#### Parts of the exercise:
[a] Rewrite the paragraph of the episode discussion that begins "Throughout the episode" as a shorter paragraph, keeping its main facts.
[b] In the episode discussion, what was the mother unable to do at the beginning of the episode?

#### Selected excerpt:
Throughout the episode, Caidyn and I were scolding the mother for everything she was doing because she was doing everything wrong. She had to raise a child on her own and she wasn’t prepared in the slightest, so she had this device implanted into her daughter so that she could protect her from everything. From the beginning, she blocks her daughter from anything that raises her cortisol levels, basically anything that causes her stress. This starts from a barking dog to violent videos.

At times, it does get a bit unbelievable, I agree with you there. But, then again, there were rumors about people doing meth when I was in middle school. Yay for small towns where there’s nothing else to do. We definitely had an issue with the overprotectiveness of the mother and how it could be interpreted as an issue against single mothers/parents. That they’re incapable of doing the hard things and need someone else there. But that’s just not true. It’s that this specific parent was incapable and they showed that from the beginning of the episode, being unable to even give birth. In the scene, she barely looked flustered or sweaty or like she had been at all.

But I think we differ with this episode because I was able to take away my dislike of the characters and their choices and found it an interesting meditation on helicopter parents. That’s what made it good to me. I enjoyed how that was finally addressed since it’s so prevalent as the younger generations grow up.

#### Stored data:
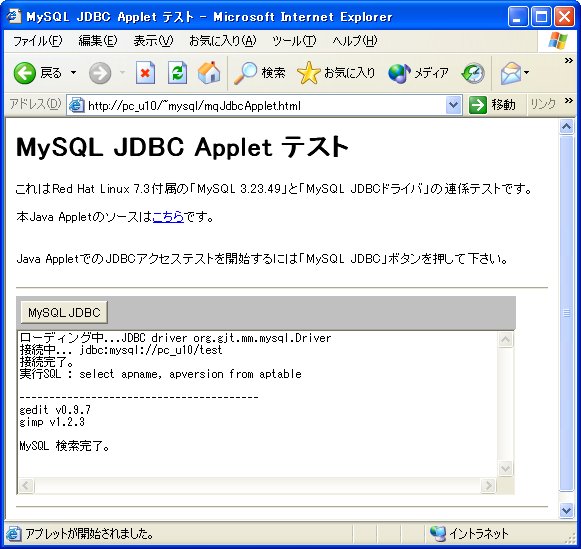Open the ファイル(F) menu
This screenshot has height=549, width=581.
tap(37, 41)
...
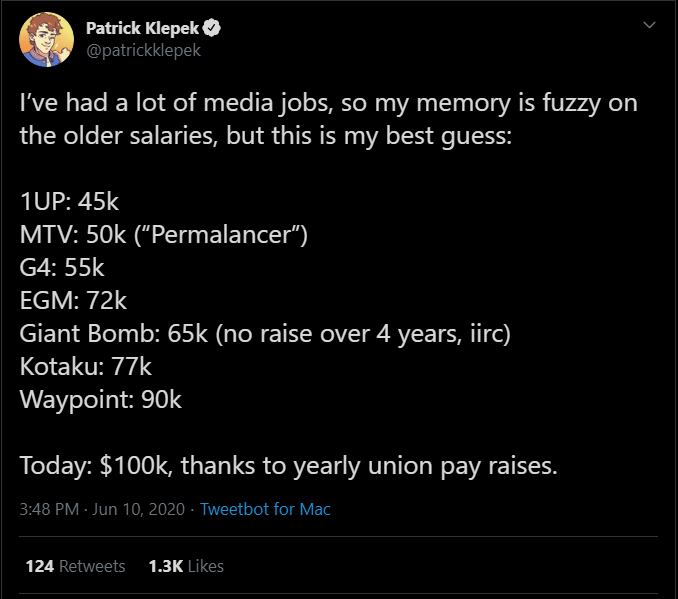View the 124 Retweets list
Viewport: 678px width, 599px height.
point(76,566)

#### Your written answers:
[a] Caidyn and I kept scolding the mother throughout the episode because she did everything wrong. Raising a child alone and completely unprepared, she had a device implanted in her daughter to protect her from everything. From the start, she uses it to block anything that raises her daughter's cortisol levels, meaning anything stressful, from a barking dog to violent videos.

[b] She was unable to even give birth.